A field trip or excursion is a journey by a group of people to a place away from their normal environment.

When done for students, as it happens in several school systems, it is also known as school trip in the UK, Australia, New Zealand and Bangladesh, and school tour in Ireland.

A 2022 study, which used randomized controlled trial data, found that culturally enriching field trips led students to show a greater interest in arts, greater tolerance for people with different views, and boosted their educational outcomes.

Overview
The purpose of the field trip is usually observation for education, non-experimental research or to provide students with experiences outside their everyday activities, such as going camping with teachers and their classmates. The aim of this research is to observe the subject in its natural state and possibly collect samples. It is seen that more-advantaged children may have already experienced cultural institutions outside of school, and field trips provide common ground with more-advantaged and less-advantaged children to have some of the same cultural experiences in the arts.

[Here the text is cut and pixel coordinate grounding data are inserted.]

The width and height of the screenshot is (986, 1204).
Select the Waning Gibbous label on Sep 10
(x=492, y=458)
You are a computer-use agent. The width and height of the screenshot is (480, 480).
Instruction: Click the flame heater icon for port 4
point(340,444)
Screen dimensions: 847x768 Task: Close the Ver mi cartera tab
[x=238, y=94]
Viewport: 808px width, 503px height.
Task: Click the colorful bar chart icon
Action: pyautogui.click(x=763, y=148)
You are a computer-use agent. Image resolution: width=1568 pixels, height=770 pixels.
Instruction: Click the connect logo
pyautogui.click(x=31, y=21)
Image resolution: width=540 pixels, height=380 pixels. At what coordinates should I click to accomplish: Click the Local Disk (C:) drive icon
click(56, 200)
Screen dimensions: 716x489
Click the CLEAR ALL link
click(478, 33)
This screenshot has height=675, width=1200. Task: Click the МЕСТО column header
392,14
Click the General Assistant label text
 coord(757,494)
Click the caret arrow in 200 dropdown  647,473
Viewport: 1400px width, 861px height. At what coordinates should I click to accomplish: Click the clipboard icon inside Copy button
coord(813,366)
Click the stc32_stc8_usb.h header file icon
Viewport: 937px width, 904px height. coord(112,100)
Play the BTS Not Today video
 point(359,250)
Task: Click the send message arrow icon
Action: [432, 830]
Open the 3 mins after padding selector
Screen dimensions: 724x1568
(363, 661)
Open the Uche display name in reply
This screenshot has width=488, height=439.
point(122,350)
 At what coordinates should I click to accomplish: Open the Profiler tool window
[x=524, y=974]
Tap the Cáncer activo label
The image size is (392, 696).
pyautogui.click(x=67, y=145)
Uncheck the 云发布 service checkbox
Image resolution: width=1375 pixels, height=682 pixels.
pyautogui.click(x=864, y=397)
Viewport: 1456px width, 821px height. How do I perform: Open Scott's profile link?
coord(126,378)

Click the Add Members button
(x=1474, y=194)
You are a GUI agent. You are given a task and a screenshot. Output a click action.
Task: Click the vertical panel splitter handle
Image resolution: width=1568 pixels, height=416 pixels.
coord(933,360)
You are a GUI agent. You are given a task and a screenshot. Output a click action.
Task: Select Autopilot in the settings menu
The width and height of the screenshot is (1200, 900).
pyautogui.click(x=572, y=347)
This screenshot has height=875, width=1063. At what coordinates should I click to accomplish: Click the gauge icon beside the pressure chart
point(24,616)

Field trips are most often done in 3 steps: preparation, activities and follow-up activity. Preparation applies to both the student and the teacher. Teachers often take the time to learn about the destination and the subject before the trip. Activities that happen on the field trips often include: lectures, tours, worksheets, videos and demonstrations. Follow-up activities are generally discussions that occur in the classroom once the field trip is completed.

In Western culture people first come across this method during school years when classes are taken on school trips to visit a geological or geographical feature of the landscape, for example. Much of the early research into the natural sciences was of this form. Charles Darwin is an important example of someone who has contributed to science through the use of field trips.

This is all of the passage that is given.